Items in a dataset:
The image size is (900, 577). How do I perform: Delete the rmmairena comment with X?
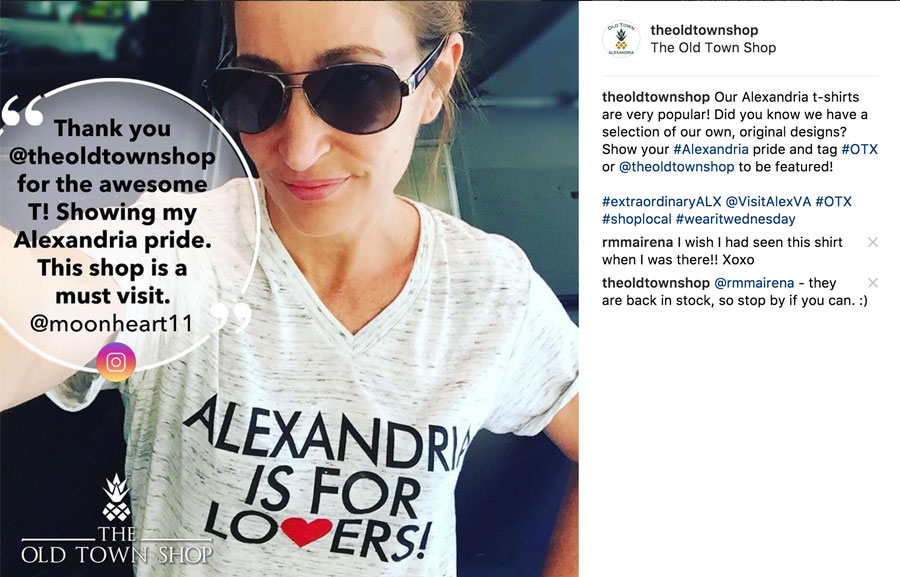[x=872, y=242]
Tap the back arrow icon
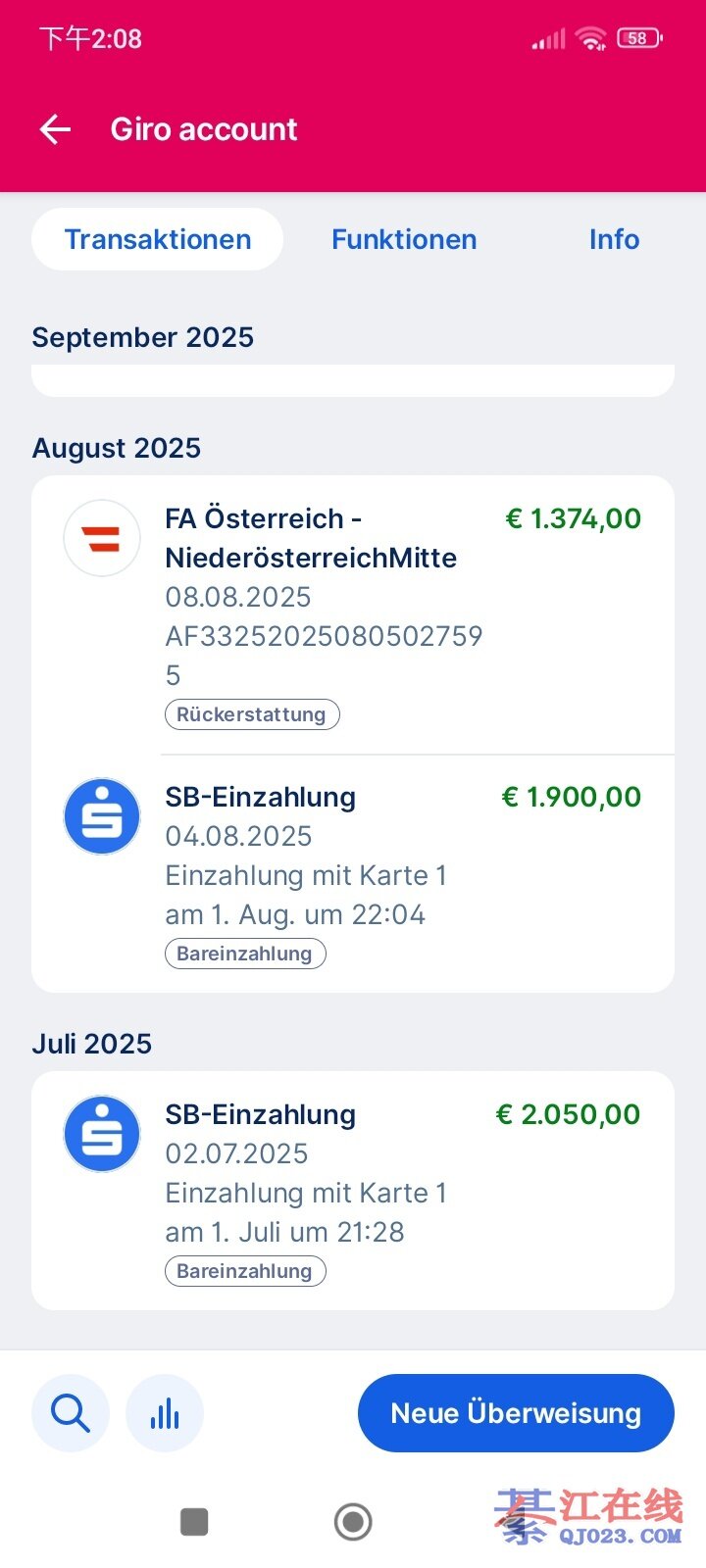 pos(55,129)
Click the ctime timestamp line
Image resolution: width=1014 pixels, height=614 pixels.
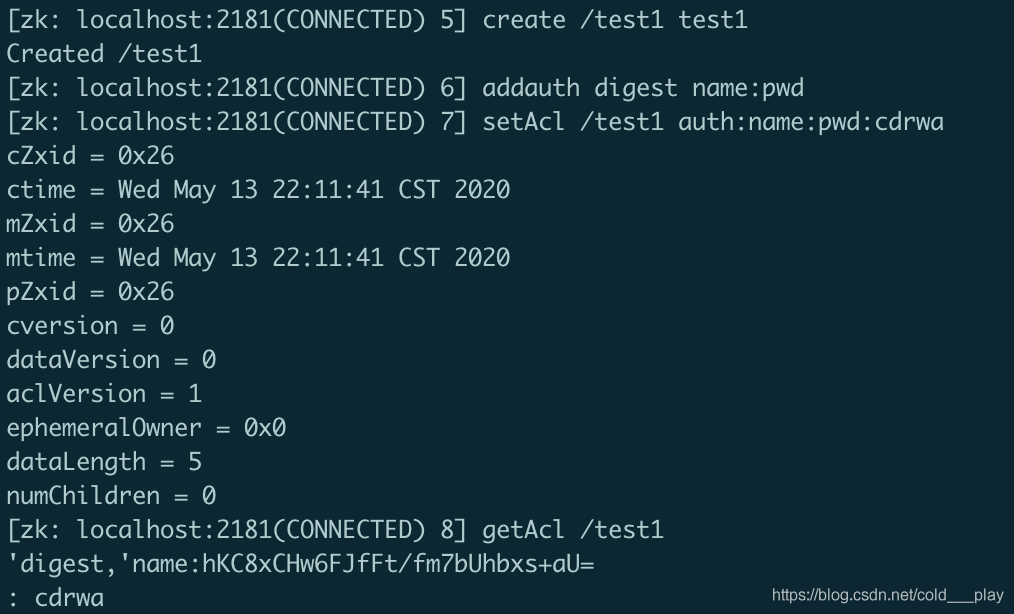pos(258,190)
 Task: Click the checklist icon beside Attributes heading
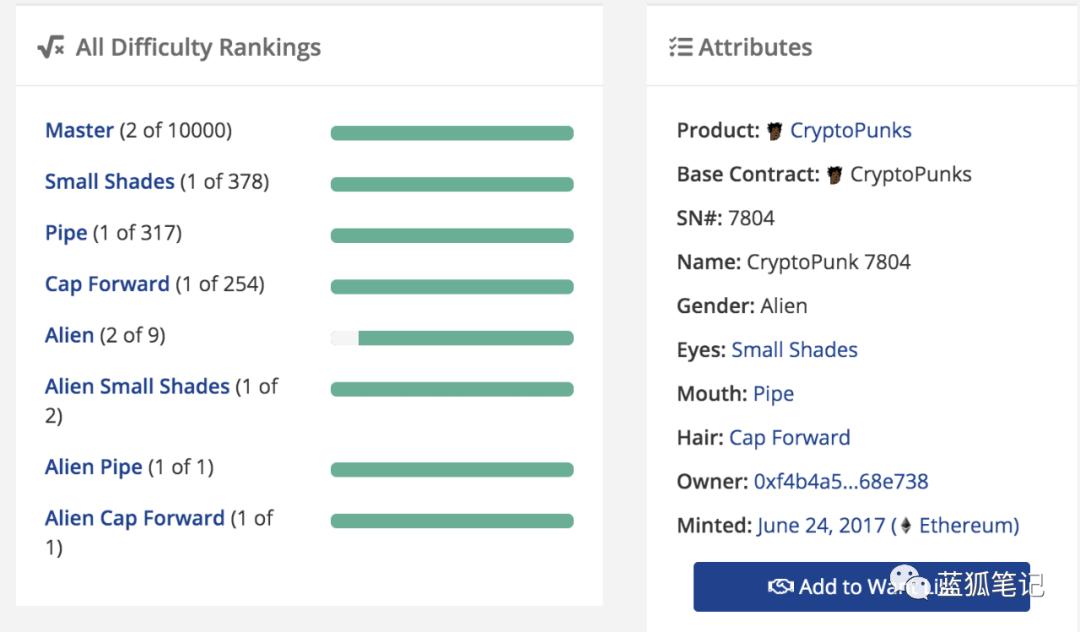click(681, 47)
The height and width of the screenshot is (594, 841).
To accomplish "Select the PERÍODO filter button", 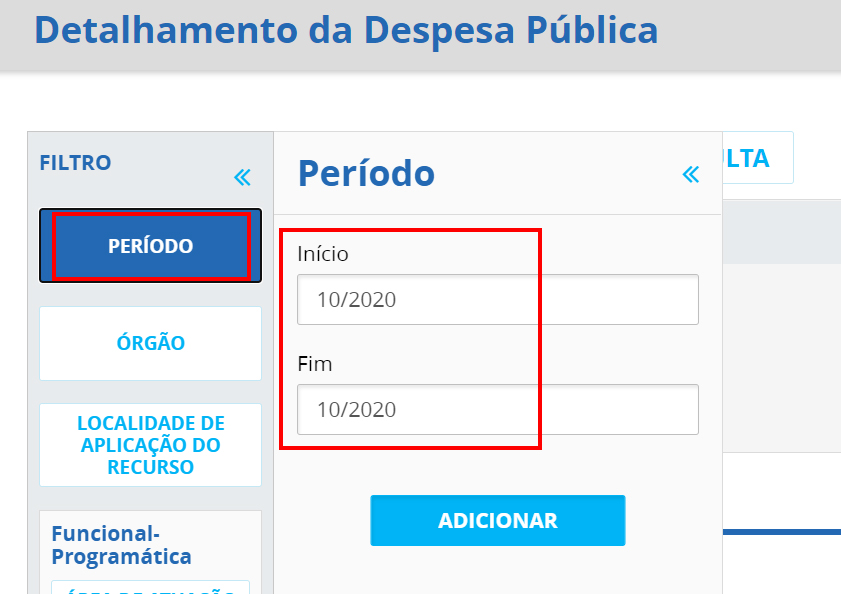I will tap(150, 245).
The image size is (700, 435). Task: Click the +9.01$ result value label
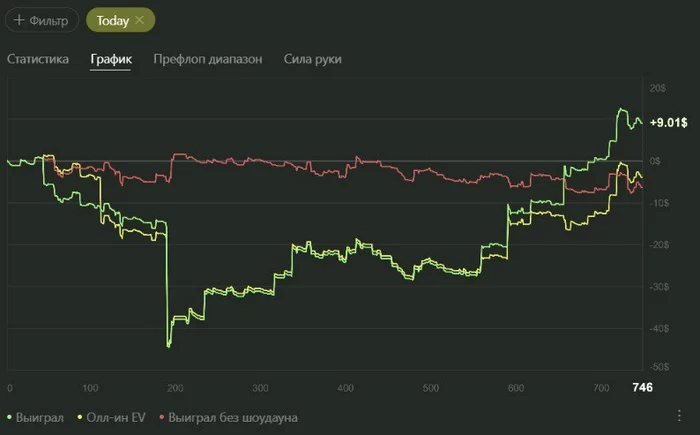point(667,123)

Written exercise: Report every line of the data above that contains the string "icon", and treat uppercase and lowercase as different.

Expected answer:
Tap the back arrow icon
 Task: Click the checklist icon beside Attributes heading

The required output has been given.